GOAL OF THE EXERCISE:
Copy out every line from the records that includes "toolbar".

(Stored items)
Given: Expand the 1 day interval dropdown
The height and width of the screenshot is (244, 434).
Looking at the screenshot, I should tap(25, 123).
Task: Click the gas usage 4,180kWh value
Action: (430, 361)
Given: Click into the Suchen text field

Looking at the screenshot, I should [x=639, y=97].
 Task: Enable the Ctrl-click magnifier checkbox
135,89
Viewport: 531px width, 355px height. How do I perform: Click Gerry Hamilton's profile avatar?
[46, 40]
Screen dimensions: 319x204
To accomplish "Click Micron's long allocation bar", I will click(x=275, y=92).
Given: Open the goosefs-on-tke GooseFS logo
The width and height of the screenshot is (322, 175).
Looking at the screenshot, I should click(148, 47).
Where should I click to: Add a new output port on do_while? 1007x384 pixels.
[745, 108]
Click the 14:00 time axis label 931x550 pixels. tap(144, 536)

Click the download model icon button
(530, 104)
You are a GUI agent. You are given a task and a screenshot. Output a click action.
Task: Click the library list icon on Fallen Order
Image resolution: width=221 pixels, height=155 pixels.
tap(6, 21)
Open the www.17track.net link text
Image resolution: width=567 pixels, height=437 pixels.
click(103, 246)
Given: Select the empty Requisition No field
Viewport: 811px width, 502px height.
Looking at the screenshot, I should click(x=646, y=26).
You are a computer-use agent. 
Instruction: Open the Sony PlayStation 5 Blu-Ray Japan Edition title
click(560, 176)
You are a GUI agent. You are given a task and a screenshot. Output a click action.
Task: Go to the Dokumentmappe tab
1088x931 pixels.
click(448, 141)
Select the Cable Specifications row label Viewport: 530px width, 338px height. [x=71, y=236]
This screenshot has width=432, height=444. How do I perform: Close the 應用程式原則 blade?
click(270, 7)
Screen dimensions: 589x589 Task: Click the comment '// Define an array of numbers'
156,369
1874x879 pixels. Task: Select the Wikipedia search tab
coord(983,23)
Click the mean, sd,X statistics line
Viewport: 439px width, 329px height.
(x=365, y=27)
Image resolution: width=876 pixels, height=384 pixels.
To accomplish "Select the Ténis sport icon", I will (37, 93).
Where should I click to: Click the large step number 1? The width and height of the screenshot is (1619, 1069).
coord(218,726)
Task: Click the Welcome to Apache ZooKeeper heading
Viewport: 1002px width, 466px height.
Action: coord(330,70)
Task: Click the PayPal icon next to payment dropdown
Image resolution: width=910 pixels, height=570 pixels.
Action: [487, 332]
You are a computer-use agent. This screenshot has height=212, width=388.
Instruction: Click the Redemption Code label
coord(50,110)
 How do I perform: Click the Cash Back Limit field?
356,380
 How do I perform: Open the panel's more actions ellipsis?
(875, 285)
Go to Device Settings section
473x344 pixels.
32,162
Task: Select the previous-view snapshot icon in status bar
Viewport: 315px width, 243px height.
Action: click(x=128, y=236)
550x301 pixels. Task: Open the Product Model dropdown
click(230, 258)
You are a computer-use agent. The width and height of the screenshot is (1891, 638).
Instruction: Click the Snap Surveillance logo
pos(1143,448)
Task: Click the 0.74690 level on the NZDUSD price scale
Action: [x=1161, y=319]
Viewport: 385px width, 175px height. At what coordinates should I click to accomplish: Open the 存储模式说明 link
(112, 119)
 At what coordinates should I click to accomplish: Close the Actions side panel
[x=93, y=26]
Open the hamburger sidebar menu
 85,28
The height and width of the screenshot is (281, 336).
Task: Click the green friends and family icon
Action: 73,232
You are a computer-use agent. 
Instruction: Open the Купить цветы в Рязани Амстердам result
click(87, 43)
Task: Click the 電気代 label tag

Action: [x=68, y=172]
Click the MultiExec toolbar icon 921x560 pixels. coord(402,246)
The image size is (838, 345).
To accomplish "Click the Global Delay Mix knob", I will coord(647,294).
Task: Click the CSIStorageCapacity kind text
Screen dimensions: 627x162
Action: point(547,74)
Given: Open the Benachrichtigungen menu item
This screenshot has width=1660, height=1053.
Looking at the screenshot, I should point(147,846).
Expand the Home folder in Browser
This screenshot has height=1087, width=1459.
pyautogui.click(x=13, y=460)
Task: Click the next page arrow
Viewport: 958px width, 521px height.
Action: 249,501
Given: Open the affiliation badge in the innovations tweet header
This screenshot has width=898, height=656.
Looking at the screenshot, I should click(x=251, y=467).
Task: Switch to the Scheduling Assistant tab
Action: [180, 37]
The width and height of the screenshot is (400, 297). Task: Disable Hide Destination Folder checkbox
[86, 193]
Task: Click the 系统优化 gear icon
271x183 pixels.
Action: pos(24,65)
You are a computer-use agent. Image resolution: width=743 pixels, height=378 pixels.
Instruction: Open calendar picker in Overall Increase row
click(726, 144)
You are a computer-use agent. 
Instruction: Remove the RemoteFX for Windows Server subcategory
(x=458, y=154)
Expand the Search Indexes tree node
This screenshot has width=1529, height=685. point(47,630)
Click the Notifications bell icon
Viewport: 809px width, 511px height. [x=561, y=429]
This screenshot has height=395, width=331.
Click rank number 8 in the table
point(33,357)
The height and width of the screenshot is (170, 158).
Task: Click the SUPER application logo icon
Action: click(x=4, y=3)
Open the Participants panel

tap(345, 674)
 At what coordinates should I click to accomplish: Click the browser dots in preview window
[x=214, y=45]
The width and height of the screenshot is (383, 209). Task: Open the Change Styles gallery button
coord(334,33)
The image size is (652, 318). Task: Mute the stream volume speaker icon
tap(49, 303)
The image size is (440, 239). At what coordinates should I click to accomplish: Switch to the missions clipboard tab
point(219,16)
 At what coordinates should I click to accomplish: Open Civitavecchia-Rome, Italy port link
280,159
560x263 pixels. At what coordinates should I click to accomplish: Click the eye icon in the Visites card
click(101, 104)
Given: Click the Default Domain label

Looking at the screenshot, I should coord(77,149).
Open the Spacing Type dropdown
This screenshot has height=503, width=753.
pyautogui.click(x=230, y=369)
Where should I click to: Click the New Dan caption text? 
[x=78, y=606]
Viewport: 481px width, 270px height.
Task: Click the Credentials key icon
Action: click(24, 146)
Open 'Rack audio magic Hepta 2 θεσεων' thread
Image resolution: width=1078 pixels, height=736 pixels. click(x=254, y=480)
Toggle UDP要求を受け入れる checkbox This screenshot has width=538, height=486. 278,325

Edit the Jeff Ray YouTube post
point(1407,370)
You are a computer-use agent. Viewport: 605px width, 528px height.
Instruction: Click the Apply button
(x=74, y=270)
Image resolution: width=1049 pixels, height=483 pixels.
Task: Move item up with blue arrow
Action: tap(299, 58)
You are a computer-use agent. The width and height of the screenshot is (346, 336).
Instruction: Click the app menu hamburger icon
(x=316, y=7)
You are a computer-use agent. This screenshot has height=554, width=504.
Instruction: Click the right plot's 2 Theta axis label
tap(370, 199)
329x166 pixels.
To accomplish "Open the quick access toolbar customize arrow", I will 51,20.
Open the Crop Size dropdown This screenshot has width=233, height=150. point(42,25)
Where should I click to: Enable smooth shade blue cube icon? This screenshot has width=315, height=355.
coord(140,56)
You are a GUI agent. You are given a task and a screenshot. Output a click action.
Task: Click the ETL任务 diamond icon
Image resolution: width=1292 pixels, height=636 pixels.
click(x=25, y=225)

RESPONSE AREA:
Click the MultiExec toolbar icon 921x560 pixels. coord(402,246)
To accomplish "Open the quick access toolbar customize arrow", I will 51,20.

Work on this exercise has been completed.